Le 5 décembre vu de Lille

A Lille, en ce 5 décembre 2019, ils étaient 30 000 selon la CGT, 13 000 selon la préfecture du Nord. Comme d’habitude, on a eu le droit à notre fameux grand écart facial concernant le comptage des manifestants. Mais que l’on retienne le chiffre de la CGT ou celui de la préfecture, on retient surtout une chose : il y avait beaucoup de monde !

photo : Simon Bouquerel

Le rendez-vous était donné à 14 h 30 Porte de Paris, lieu traditionnel des départs de manifs lilloises. L’impression pour moi était assez inédite : une odeur de poudre et de fumigène flottait dans l’air. Mais surtout : le lieu était noir de monde. Il m’a fallu 20 bonnes minutes pour trouver le cortège étudiant. Le temps de slalomer entre les retraités, les enseignants, les pompiers, les cheminots, la CGT, la FSU, le PCF, Génération.s, Europe Ecologie et même le PS (si, si), j’ai enfin trouvé mon cortège après avoir slalomé et m’être fait percer les tympans à grands coups de pétards.

Le cortège est quant à lui parti avec un certain nombre de minutes de retard. Cependant, les pompiers avaient lancé la journée avec une manif sauvage. Ces mêmes pompiers qui ont d’ailleurs été les « têtes d’affiche » de la manifestation lilloise, souvent en tête et acclamés et applaudis par l’intégralité du cortège. Mais la noblesse de leur profession ne les a pas empêchés d’être durement réprimés. D’ailleurs, s’il n’y a pas eu « trop » de débordements policiers, c’est bien un pompier qui a été blessé à la tête par un policier.

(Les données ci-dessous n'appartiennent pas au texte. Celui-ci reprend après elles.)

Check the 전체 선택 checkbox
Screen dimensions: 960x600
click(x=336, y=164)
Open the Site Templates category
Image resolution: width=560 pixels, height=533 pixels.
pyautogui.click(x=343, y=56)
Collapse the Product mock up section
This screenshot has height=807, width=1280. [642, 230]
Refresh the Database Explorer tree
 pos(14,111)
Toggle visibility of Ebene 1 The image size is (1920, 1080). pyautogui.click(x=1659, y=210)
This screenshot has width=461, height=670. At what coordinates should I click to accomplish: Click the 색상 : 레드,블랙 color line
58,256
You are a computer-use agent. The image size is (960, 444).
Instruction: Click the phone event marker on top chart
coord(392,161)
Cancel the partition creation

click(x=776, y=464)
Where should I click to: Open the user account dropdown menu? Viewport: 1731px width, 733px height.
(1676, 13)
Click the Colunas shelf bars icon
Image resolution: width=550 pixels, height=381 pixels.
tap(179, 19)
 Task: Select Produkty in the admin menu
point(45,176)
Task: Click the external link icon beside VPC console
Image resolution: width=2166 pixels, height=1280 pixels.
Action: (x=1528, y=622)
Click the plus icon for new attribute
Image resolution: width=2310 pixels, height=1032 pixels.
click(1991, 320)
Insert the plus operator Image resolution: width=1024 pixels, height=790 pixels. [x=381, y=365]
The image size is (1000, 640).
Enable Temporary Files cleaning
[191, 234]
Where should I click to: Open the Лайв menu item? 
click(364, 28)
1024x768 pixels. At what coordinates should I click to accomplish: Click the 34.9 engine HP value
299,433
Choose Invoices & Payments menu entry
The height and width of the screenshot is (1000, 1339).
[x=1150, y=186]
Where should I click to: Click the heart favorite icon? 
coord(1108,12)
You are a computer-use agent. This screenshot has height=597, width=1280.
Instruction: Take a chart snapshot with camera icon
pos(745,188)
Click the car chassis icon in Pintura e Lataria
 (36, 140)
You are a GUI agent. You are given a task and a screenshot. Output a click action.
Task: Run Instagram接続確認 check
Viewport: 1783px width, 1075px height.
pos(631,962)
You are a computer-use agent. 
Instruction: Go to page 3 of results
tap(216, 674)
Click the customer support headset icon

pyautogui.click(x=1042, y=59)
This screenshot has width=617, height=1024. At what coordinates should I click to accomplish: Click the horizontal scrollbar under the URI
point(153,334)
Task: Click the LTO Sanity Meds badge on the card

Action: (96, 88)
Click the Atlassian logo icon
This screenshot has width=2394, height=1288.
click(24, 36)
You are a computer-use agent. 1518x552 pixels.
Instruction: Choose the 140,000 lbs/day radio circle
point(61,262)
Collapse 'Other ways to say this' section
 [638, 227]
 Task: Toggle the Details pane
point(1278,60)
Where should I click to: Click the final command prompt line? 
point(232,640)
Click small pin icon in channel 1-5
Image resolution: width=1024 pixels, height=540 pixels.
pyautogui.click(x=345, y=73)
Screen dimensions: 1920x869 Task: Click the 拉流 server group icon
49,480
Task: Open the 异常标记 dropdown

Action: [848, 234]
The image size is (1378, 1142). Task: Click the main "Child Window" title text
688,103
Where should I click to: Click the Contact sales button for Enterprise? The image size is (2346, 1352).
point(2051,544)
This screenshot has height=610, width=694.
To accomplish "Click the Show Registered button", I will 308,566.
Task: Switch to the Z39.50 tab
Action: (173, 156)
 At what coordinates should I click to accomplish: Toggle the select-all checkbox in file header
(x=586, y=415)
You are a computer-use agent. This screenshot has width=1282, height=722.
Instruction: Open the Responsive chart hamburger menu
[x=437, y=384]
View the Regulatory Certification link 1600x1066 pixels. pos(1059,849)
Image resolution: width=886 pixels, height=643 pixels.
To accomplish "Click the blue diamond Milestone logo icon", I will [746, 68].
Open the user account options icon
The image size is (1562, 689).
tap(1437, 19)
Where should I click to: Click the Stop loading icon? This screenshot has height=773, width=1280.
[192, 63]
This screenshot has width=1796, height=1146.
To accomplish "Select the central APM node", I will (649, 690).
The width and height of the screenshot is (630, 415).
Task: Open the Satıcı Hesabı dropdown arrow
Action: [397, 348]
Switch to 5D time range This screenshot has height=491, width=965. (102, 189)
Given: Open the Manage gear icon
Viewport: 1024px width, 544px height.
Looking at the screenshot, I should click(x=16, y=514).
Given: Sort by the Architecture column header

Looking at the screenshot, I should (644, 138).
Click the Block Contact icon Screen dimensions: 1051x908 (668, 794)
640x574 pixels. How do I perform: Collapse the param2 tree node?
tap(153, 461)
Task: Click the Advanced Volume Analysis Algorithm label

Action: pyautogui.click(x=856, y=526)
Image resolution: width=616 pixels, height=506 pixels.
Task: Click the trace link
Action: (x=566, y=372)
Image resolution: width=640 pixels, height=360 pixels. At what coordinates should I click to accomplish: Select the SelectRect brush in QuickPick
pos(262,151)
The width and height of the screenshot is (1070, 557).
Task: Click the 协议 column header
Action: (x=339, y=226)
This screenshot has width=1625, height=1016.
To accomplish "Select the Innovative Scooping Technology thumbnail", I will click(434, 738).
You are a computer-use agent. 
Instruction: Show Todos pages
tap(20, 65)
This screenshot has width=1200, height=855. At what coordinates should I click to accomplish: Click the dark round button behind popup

La marche vers République s’est quant à elle passée de manière plutôt calme et festive (ambiance assurée par la « playlist officielle CGT »). Ambiance familiale même avec la présence de nombreux enfants accompagnant leurs parents dans le cortège. La performance du jour revient quant à elle aux quelques manifestants qui ont réussi à grimper dans la grande roue de la Grand Place pour y craquer des fumigènes. Également pour divertir et mettre de l’ambiance dans le cortège, était présent et niché sur un poteau, le PAP’40 de l’Eglise de la Très Sainte Consommation, personnage satirique, bien connu des mouvements sociaux lillois, interprété par le comédien Alessandro di Giuseppe qui haranguait la foule en vantant ironiquement les bienfaits de la consommation

Après avoir écumé les principales grandes rues lilloises, le cortège est arrivé sur la place de la République, point de fin de la manifestation. Mais avant que chacun rentre chez soi, l’un des organisateurs de la manif prend le mégaphone pour faire une annonce révoltante : lors d’un moment où les forces de l’ordre encerclaient le regroupement, une poignée de manifestants sont allés demander aux policiers si l’un de leurs camarades pouvait quitter la zone encerclée car son fils de 13 ans qui l’accompagnait se sentait mal. Après négociations, les policiers ont accepté. Or, une fois que les manifestants ont eu le dos tourné, les policiers ont impunément frappé l’individu sous les yeux de son fils avant de l’embarquer au poste de police. A cette annonce, une poignée de manifestants ont fait le choix de partir en manif sauvage devant le commissariat central de Lille, faisant terminer cette journée avec quelques heurts.